DATA SECTION:
BEGIN
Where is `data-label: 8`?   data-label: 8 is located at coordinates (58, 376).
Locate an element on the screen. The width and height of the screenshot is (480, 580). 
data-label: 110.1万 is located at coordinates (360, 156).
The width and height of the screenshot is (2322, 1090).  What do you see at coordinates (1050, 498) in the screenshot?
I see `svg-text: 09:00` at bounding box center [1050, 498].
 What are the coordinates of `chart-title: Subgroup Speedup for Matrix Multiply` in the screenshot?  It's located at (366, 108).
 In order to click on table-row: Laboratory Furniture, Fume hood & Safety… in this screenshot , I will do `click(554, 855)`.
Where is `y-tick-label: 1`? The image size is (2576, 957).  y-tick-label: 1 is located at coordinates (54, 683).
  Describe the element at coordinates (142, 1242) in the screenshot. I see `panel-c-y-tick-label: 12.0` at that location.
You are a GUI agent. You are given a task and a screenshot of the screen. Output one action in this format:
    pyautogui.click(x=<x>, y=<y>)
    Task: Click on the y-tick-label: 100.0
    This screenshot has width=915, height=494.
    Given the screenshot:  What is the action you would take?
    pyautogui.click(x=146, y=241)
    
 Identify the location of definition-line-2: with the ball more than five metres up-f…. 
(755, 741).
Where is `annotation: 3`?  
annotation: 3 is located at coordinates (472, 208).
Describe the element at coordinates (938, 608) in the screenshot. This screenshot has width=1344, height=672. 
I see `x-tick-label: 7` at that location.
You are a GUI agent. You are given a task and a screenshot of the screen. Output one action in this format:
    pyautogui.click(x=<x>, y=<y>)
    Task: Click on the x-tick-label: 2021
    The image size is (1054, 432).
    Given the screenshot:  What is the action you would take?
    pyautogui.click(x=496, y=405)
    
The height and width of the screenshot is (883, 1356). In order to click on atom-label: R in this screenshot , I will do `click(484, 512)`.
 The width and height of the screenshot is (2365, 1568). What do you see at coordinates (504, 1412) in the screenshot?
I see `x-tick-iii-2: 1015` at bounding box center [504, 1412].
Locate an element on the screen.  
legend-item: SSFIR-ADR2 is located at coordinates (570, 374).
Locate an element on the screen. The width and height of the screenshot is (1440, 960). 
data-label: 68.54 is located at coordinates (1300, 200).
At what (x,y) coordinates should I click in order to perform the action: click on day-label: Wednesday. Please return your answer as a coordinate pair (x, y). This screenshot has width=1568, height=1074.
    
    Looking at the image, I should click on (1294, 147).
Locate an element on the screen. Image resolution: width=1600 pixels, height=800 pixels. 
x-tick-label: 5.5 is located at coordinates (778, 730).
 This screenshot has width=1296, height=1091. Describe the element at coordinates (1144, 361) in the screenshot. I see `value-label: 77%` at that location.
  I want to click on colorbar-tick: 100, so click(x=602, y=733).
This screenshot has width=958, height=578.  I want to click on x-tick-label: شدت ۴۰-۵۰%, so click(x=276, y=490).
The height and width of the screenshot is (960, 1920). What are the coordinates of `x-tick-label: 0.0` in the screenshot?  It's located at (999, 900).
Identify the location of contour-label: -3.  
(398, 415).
END
TRY IT: Write out all of the lines above word for word, with nothing changed or left out.

RESPONSE TO THIS EXERCISE:
Where is `data-label: 8`?   data-label: 8 is located at coordinates (58, 376).
Locate an element on the screen. The width and height of the screenshot is (480, 580). 
data-label: 110.1万 is located at coordinates (360, 156).
The width and height of the screenshot is (2322, 1090).  What do you see at coordinates (1050, 498) in the screenshot?
I see `svg-text: 09:00` at bounding box center [1050, 498].
 What are the coordinates of `chart-title: Subgroup Speedup for Matrix Multiply` in the screenshot?  It's located at (366, 108).
 In order to click on table-row: Laboratory Furniture, Fume hood & Safety… in this screenshot , I will do `click(554, 855)`.
Where is `y-tick-label: 1`? The image size is (2576, 957).  y-tick-label: 1 is located at coordinates (54, 683).
  Describe the element at coordinates (142, 1242) in the screenshot. I see `panel-c-y-tick-label: 12.0` at that location.
You are a GUI agent. You are given a task and a screenshot of the screen. Output one action in this format:
    pyautogui.click(x=<x>, y=<y>)
    Task: Click on the y-tick-label: 100.0
    This screenshot has width=915, height=494.
    Given the screenshot:  What is the action you would take?
    pyautogui.click(x=146, y=241)
    
 Identify the location of definition-line-2: with the ball more than five metres up-f…. 
(755, 741).
Where is `annotation: 3`?  
annotation: 3 is located at coordinates (472, 208).
Describe the element at coordinates (938, 608) in the screenshot. This screenshot has width=1344, height=672. 
I see `x-tick-label: 7` at that location.
You are a GUI agent. You are given a task and a screenshot of the screen. Output one action in this format:
    pyautogui.click(x=<x>, y=<y>)
    Task: Click on the x-tick-label: 2021
    The image size is (1054, 432).
    Given the screenshot:  What is the action you would take?
    pyautogui.click(x=496, y=405)
    
The height and width of the screenshot is (883, 1356). In order to click on atom-label: R in this screenshot , I will do `click(484, 512)`.
 The width and height of the screenshot is (2365, 1568). What do you see at coordinates (504, 1412) in the screenshot?
I see `x-tick-iii-2: 1015` at bounding box center [504, 1412].
Locate an element on the screen.  
legend-item: SSFIR-ADR2 is located at coordinates (570, 374).
Locate an element on the screen. The width and height of the screenshot is (1440, 960). 
data-label: 68.54 is located at coordinates (1300, 200).
At what (x,y) coordinates should I click in order to perform the action: click on day-label: Wednesday. Please return your answer as a coordinate pair (x, y). This screenshot has width=1568, height=1074.
    
    Looking at the image, I should click on (1294, 147).
Locate an element on the screen. Image resolution: width=1600 pixels, height=800 pixels. 
x-tick-label: 5.5 is located at coordinates (778, 730).
 This screenshot has width=1296, height=1091. Describe the element at coordinates (1144, 361) in the screenshot. I see `value-label: 77%` at that location.
  I want to click on colorbar-tick: 100, so click(x=602, y=733).
This screenshot has width=958, height=578.  I want to click on x-tick-label: شدت ۴۰-۵۰%, so click(x=276, y=490).
The height and width of the screenshot is (960, 1920). What are the coordinates of `x-tick-label: 0.0` in the screenshot?  It's located at (999, 900).
Identify the location of contour-label: -3.  
(398, 415).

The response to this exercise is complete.